For the purpose of this analysis I'm going to use all of the data for seasons 1897 to 2015, and I'm going to define a team on the basis of the name it carried in the seasons that it played, which means, for example, that when Footscray became the Western Bulldogs, we have no conversion rate to use for the Bulldogs' first season (though, to be honest, the decision of whether or not to carry teams' records into subsequent seasons when their name changes is of minimal consequence).
Now the first issue we need deal with is the trend behaviour of conversion rates, by which I mean that the overall conversion rate in a particular season is highly correlated with that in the previous season (see chart at right). Such trend behaviour will tend to elevate the correlation between conversion rates for all teams from one season to the next since, as the saying goes, a rising tide lifts all boats. We need a method for removing this trend effect.
So, to adjust for this factor we'll analyse each team's conversion rate in a season relative to the all-team average for that season. My question then becomes: to what extent can a team's conversion rate relative to its peers be explained by its conversion rate relative to its peers in the previous season.
It turns out that the answer to this question varies a little depending on the era of VFL/AFL football we consider, though the correlation is not especially high in any era. It's lowest - indeed slightly negative - for the period 1897 to 1919, and highest for the period 1940 to 1959, though even there it's only +0.31, which means that less than 10% of the variability of a team's conversion rate in any season in that era can be explained by its conversion rate in the previous season. In short, the season-to-season correlation in team conversion rates is low and only mildly positive (except in the early seasons), regardless of the era we look at.
What about teams then? Do some display higher levels of autocorrelation than others?
Gold Coast (+0.55) shows the highest correlation, but its is based on only a handful of seasons. Hawthorn's correlation of +0.48 is based on a much larger number of observations and suggests that they, most of all amongst the teams with long histories, have tended to string together back-to-back seasons of above- and below-average conversion rates.

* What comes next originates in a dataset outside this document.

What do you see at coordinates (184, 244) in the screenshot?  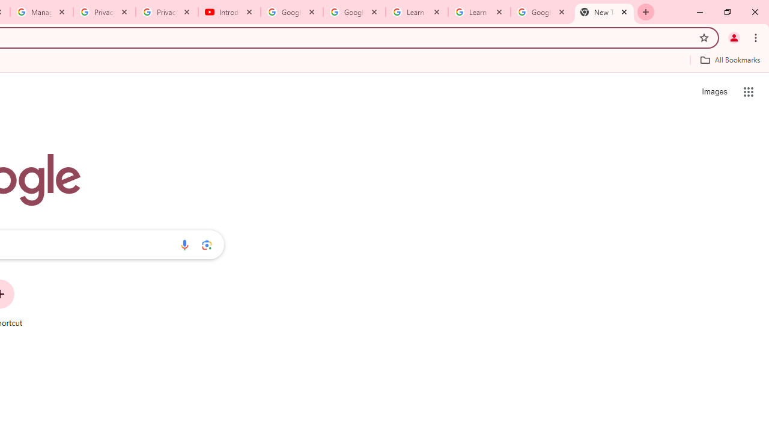 I see `'Search by voice'` at bounding box center [184, 244].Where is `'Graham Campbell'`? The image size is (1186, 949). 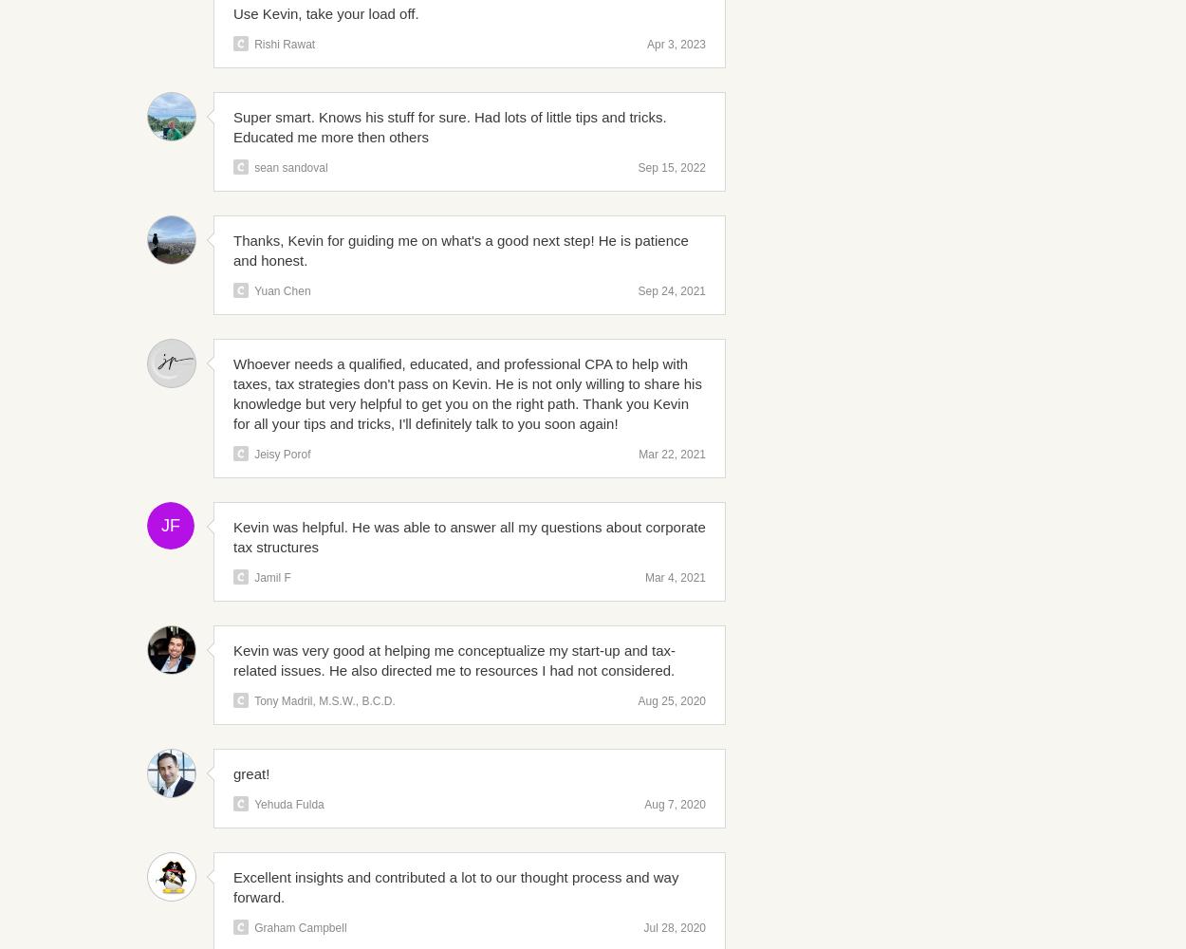
'Graham Campbell' is located at coordinates (299, 927).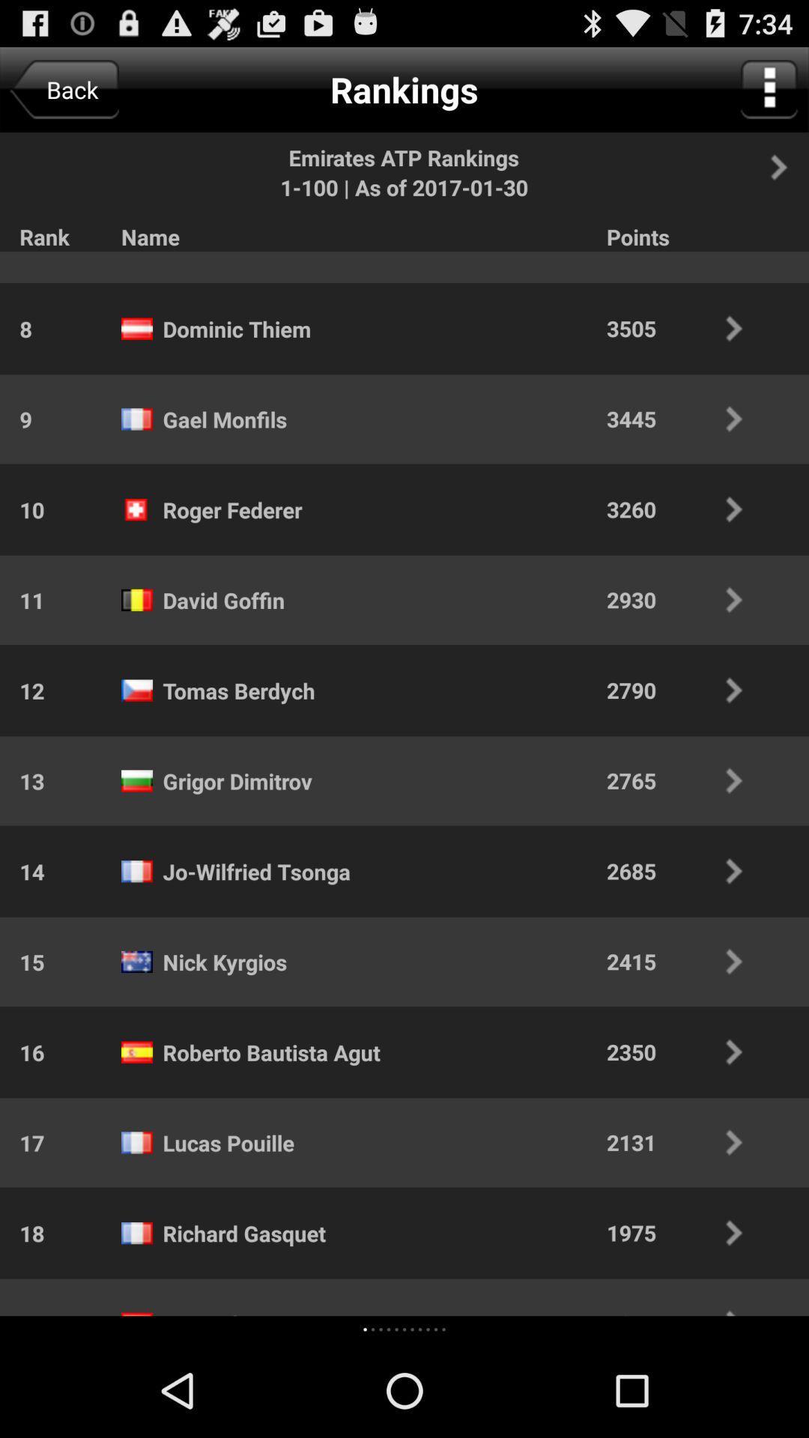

After the Hawks we find a cluster of teams with correlations in the +0.2 to +0.3 range: North Melbourne, Fremantle, South Melbourne, Essendon, Kangaroos, Melbourne, Port Adelaide and Footscray.
Then come teams with correlations in the 0 to +0.19 range: Collingwood, Richmond, Fitzroy, Sydney, Carlton, St Kilda, West Coast, Adelaide and Geelong, the latter's correlation so near zero it might as well be zero.
Lastly come the five teams with negative correlations, signifying that they tend to flip from above- to below-average conversion rates from one season to the next: Brisbane Lions, Western Bulldogs, GWS, Brisbane Bears and University.
So, Hawthorn aside, all teams with reasonably long histories show near-zero correlations in their standardised conversion rates from one season to the next. It remains the case then that conversion rates, however modelled, appear to behave as if they are selected at random. The Hawthorn Anomaly is an interesting exception, but I've no basis on which to explain it. As always, I'd appreciate your hypotheses.